Rogers Vancouver and Surrey Bargaining Update #20

Brothers and Sisters,

Committed to the needs of the membership and the mandate you gave us, your Bargaining Committee has had one clear message for our Employer every day at the Table: Unit 60 members refuse to live in a world where our members lose their jobs while contractors continue to do the work that we perform.


From our Bargaining Surveys through the Town Halls, at the Strike Vote Meetings and in chat groups today, our collective determination hasn’t wavered. In fact, it has grown in its intensity, strength, and resolve.


We listened to the Company for nine months and thoughtfully addressed their concerns in the language we created. In an August 3rd AMA Forum, Rogers CEO Tony Staffieri proudly pledged to field technicians:


“…our commitment over the next five years… most, almost all of our representatives, in particular that do your jobs, are going to be Rogers employees, and we think that’s an important customer experience… that’s a structural problem we’re going to fix.”


Music to our ears. A successful Rogers means successful employees and successful communities.

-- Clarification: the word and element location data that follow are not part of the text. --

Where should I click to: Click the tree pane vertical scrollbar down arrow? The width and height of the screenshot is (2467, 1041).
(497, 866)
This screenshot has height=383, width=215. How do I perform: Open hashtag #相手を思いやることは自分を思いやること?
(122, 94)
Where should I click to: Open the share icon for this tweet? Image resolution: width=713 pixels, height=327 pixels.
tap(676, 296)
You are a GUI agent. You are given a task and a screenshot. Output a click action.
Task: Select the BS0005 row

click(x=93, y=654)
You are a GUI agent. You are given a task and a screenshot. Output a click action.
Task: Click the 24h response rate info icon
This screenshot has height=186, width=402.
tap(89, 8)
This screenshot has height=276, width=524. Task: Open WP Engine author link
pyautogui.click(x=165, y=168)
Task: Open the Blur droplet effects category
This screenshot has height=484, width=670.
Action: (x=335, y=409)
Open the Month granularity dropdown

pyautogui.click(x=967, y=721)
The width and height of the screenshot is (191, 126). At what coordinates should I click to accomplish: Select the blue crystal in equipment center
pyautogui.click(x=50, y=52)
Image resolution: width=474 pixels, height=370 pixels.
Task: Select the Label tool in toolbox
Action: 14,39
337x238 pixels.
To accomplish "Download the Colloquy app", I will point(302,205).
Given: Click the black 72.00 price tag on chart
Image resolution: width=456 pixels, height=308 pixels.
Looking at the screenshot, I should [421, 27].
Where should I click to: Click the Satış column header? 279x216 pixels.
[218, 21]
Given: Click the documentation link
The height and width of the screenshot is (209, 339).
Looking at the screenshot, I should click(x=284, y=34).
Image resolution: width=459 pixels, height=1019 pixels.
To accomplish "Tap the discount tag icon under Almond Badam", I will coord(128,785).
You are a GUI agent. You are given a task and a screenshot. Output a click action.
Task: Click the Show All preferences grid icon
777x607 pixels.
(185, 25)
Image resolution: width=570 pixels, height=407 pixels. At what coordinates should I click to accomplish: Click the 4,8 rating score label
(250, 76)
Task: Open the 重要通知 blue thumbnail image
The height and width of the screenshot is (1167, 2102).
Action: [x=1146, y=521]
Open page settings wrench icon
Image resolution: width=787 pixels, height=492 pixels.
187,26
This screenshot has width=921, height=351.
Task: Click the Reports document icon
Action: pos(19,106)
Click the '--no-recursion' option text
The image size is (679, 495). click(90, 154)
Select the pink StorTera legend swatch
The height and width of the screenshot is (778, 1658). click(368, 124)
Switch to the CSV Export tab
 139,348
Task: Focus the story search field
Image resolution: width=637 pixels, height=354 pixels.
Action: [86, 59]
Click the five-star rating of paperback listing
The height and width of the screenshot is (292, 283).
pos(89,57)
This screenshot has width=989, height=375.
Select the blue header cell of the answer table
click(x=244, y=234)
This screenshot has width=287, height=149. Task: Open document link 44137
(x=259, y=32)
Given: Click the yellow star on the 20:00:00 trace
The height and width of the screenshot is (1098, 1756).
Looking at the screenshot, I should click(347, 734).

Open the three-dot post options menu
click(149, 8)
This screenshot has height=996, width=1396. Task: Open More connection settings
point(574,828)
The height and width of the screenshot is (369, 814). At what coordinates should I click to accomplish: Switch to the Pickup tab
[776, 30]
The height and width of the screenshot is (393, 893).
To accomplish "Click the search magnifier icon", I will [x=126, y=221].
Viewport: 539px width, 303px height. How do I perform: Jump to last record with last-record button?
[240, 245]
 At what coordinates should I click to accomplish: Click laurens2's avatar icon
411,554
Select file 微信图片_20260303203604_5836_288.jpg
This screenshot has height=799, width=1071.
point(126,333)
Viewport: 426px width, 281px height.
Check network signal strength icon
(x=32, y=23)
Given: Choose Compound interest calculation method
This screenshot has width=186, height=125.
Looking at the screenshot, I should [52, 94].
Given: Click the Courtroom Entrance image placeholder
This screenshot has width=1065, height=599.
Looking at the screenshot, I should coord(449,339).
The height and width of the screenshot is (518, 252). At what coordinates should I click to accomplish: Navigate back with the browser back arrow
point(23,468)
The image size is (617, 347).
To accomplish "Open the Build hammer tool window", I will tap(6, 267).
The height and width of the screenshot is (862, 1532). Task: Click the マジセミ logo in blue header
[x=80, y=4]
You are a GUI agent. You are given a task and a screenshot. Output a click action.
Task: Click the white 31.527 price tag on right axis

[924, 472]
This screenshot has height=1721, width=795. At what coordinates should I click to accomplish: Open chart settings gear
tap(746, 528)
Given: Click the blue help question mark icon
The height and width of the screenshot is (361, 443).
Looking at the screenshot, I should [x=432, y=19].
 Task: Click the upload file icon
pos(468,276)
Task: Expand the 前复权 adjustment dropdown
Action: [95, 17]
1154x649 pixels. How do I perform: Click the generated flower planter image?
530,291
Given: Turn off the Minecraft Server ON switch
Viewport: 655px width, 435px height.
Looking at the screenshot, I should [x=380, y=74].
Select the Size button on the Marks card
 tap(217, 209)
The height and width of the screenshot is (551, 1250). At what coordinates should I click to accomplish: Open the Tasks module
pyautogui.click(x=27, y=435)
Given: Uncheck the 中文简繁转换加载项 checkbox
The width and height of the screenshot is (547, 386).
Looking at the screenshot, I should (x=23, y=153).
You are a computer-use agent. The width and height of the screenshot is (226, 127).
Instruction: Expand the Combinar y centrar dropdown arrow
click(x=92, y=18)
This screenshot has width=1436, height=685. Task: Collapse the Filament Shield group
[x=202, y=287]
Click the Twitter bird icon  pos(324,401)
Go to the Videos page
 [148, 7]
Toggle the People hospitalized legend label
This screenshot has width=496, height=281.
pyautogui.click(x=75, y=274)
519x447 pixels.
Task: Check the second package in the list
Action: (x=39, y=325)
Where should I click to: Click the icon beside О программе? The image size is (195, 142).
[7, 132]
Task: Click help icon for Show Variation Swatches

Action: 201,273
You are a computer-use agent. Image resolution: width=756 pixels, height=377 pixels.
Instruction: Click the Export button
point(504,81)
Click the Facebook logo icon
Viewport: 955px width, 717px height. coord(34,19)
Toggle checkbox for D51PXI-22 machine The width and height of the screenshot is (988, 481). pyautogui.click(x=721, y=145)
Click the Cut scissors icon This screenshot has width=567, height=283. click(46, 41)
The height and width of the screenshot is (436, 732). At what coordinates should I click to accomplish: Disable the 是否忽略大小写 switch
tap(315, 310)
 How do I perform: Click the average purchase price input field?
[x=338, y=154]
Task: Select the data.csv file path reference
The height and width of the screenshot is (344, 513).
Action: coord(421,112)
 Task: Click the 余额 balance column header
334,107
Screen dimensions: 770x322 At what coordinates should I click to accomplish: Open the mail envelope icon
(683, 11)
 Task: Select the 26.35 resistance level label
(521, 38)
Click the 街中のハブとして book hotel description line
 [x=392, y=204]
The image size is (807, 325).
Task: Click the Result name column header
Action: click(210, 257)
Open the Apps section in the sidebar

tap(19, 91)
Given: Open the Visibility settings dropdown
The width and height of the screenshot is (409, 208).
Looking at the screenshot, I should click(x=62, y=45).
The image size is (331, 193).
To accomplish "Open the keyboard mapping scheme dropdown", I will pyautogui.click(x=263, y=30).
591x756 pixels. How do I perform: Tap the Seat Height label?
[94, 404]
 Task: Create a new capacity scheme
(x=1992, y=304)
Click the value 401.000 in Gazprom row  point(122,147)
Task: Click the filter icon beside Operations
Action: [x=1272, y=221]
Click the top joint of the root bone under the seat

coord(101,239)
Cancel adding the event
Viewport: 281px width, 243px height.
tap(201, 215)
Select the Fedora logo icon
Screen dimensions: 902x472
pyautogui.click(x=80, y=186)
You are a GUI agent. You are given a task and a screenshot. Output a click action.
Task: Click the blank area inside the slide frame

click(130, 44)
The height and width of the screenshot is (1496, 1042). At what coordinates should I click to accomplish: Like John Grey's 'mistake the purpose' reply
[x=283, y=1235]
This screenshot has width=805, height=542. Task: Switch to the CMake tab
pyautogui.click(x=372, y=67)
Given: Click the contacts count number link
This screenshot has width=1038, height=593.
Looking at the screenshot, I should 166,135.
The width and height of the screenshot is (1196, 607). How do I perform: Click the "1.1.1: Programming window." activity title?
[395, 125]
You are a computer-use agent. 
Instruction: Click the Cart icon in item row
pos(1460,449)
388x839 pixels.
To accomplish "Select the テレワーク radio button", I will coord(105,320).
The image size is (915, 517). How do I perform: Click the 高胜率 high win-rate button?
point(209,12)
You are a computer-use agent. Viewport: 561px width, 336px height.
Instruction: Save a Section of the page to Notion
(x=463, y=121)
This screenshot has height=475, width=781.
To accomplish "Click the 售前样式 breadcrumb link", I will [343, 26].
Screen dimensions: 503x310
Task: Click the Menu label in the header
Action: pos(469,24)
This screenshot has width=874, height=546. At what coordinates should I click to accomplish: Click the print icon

In stark contrast to Tony’s commitment, the Rogers negotiators continued to push toward creating a model that depended on contractors taking more of our work.


The ‘solutions’ the Rogers committee designed were absurd and half-baked at best.


  •       To answer your job security concerns that too many contractors were doing work we could perform, Rogers insisted that contractors do service work while formulating a cap system that allowed a 25% INCREASE to current contractor usage. When challenged by the Mediator to come up with a penalty if they violated this, their cap inexplicably GREW to a 33.3% INCREASE!
  •       Rogers asserted new Gen2 Mux equipment is suddenly and conveniently outside of our exclusive jurisdiction. They remain adamant they intend to provide access to this sensitive headend equipment to non-unionized employees as “It’s Rogers policy and happening across Canada.”
  •     When presented with official CPI inflation numbers of 6.9% in 2022 and projections of nearly 4% in 2023, plus data showing we’re over 10% behind what similar Rogers technicians in Toronto are paid despite the cost of living in Vancouver being over 10% more, Rogers felt it appropriate to offer us 2.5% and 2% increases while comparing us to a completely different and new classification model in Toronto that are paid much less. Their current offer of 12.5% over 5 years (3%, 2.75%, 2.25% x 3) means Rogers shamelessly wants you and your family to fall further and further behind every year. They have completely ignored discussing a vital Cost-Of-Living-Allowance clause that would protect their employees from future inflationary spikes.

Their committee continues to prove they are out of touch, scrambling for ideas, and without answers.

Here’s where we are at

The Employer is attempting to grab and ignore some vital components of your Collective Agreement by selling the benefits of some agreed to items that are nice to have.

Our Imperatives

The Company’s position is that they can use contractors to work on the cable system including repair and activation work. Both sides do agree that the activation of nodes and FTTP remains exclusive to journeymen. Our position remains that if it is active, it is our work.

Rogers proposes that non-union people can work on the multiplexers in the hubs that feed signals to nodes and FTTP, their justification being that it is on a different wavelength.

The Company also proposes to replace our exclusive service work jurisdiction with “will continue to be primary providers of service work”.  To make it appear more palatable, on the last day they suggested hiring ten installers in Vancouver and five in Surrey plus adding backfilling language.

The Union is working to secure Installer jurisdiction for service work on FTTP
Rogers wants to open that work up for contractors.

Day-to-day, the changes to the Installer Rotation through Construction are neutral, changing from ‘two full time positions’ to ‘a minimum of two’ while taking away the reassigning of installers to rebuild and replacing it with minimums of one Installer in Surrey and three in Vancouver in the event of rebuild.

The Company is insisting on creating a new requirement for Installers that replaces the automatic 6-month wage progression with one based on performance statistics that they haven’t been able to outline to this point.

The Employer has tabled poor Wage Increases far below the rate of inflation.

 Rogers believes Unit 60 members will trade job security, jurisdiction, and poor annual pay increases for the following nice-to-have items:

An annual boot allowance that discriminates against Warehouse members, Parental Leave Top-up, participation in the Employee Share Accumulation Plan, plus better language on Employee Discipline, Union Leave, and Early Retirement. We are close to arriving at a compromise on Unplanned Emergency Days that will serve the membership.

As you can plainly see, we have worked on improving your Agreement, but these small enhancements pale in comparison to the obscene concessions that Rogers is looking for.

 We are committed to a fair collective agreement – the stance that Rogers has taken is anything but.